*** Opening of Source extract ***

Experts talk education on Brazil’s Indigenous Peoples’ Day
In July last year, a law defined April 19 as Brazil’s Day of the Indigenous Peoples—no longer “Indian Day”—aimed at celebrating their culture and heritage in the country. Approved by Congress, the measure does away with the term “Indian,” considered prejudiced against the original peoples.
Still, in the view of Dinamam Tuxá, executive coordinator at the Articulation of Indigenous Peoples of Brazil—APIB—prejudice is ultimately reinforced by stereotypes that still persist in celebrations and textbooks.
“Schools have kids dress up. They try to fit indigenous people into a mold, inside a little box. The indigenous people are the people who live in the forest, walking around in their traditional clothes. This builds a scenario tainted by racism, as these children grow up thinking of indigenous people as having straight hair, slanted eyes, and reddish skin. We’ve undergone miscegenation. We were the victims of violence. How many indigenous women have suffered sexual abuse? Miscegenation was forced among them.”
The history of the indigenous peoples in Brazil is scarred by centuries of violence. In Dinamam Tuxá’s view, this persists in the form of racism—a remnant of Portuguese colonization.
“It’s been a process of fierce violence and forced assimilation. The indigenous people have been abused, stripped of their language, and forced into a reality that does not belong to them, with indigenous lands left undemarcated and with no public policy to encourage their culture. This also contributes to the spread of violence in and out of indigenous territories,” Tuxá noted.
Genocide
History Professor Fabrício Lyrio, from the Federal University of Recôncavo da Bahia, notes that the arrival of the Portuguese brought a series of attacks on the original peoples, which resulted in genocide. While approximately 5 million indigenous people lived in Brazil back in 1500, this number stands below 1 million today.

*** Close of Source extract ***

• [Activity list]:
**1)** What date does the article on Brazil's Indigenous Peoples' Day say was defined as the Day of the Indigenous Peoples?
**2)** In the article on Brazil's Indigenous Peoples' Day, which physical traits does Dinamam Tuxá say children grow up associating with indigenous people? List them all.
**3)** Repeat the part of the article on Brazil's Indigenous Peoples' Day from "Still, in the" to "celebrations and textbooks.".

*** Opening of Material shown ***

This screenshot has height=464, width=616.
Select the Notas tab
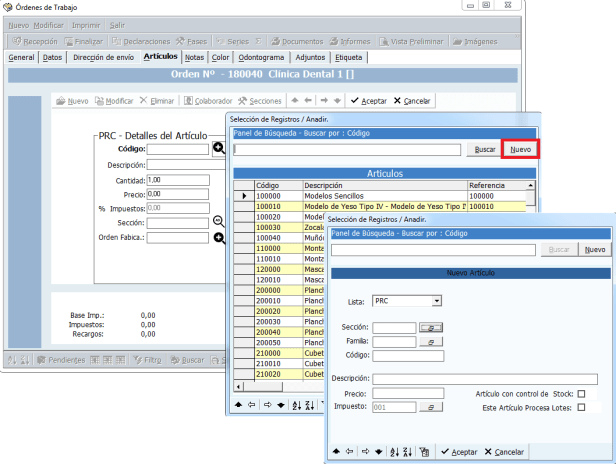point(195,58)
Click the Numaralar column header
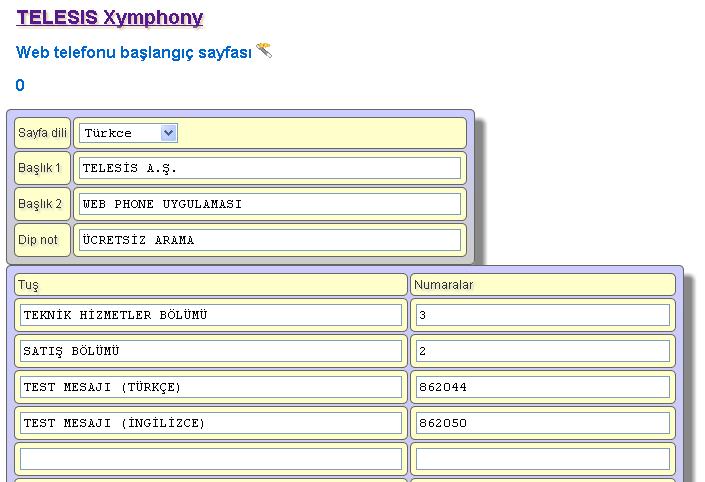705x482 pixels. click(542, 285)
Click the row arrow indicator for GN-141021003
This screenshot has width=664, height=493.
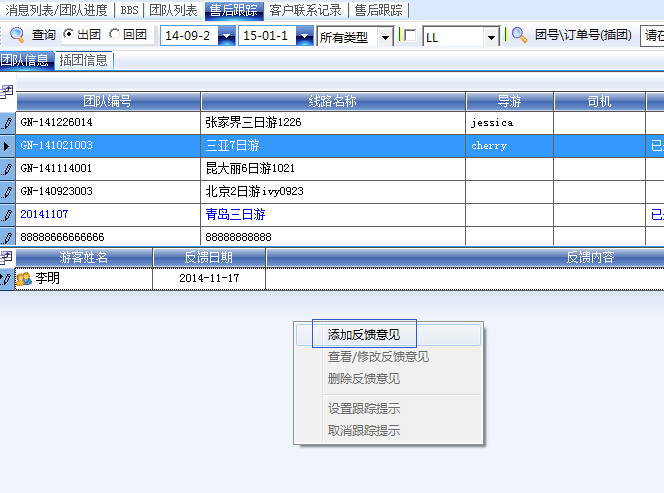[x=8, y=146]
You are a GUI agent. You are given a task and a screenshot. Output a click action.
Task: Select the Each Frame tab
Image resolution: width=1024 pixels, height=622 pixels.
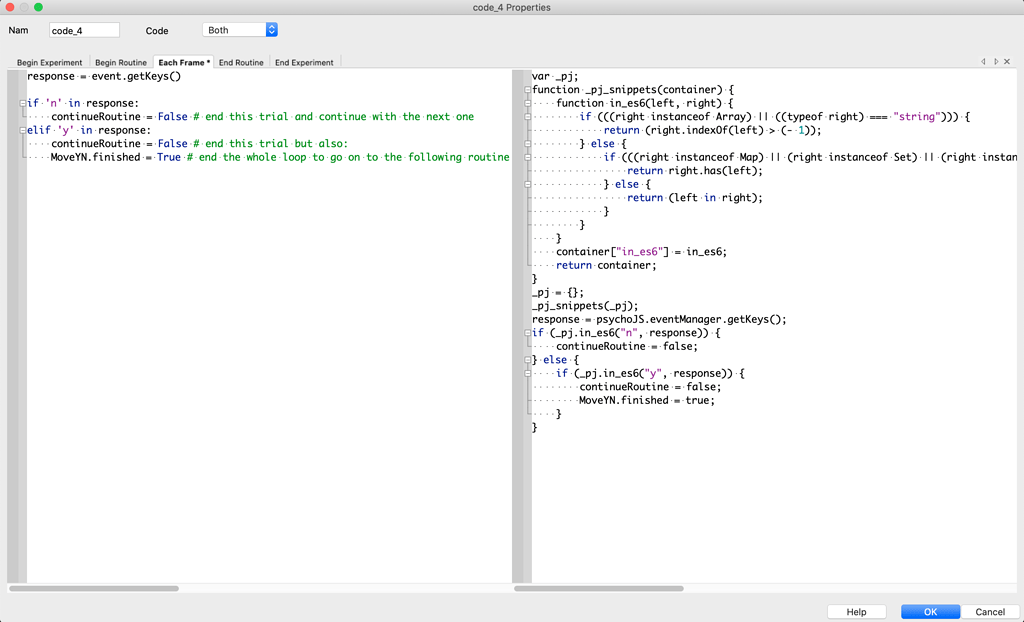point(183,61)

*** Close of Material shown ***

• [Problem solutions]:
**1)** April 19

**2)** Straight hair, slanted eyes, and reddish skin.

**3)**
Still, in the view of Dinamam Tuxá, executive coordinator at the Articulation of Indigenous Peoples of Brazil—APIB—prejudice is ultimately reinforced by stereotypes that still persist in celebrations and textbooks.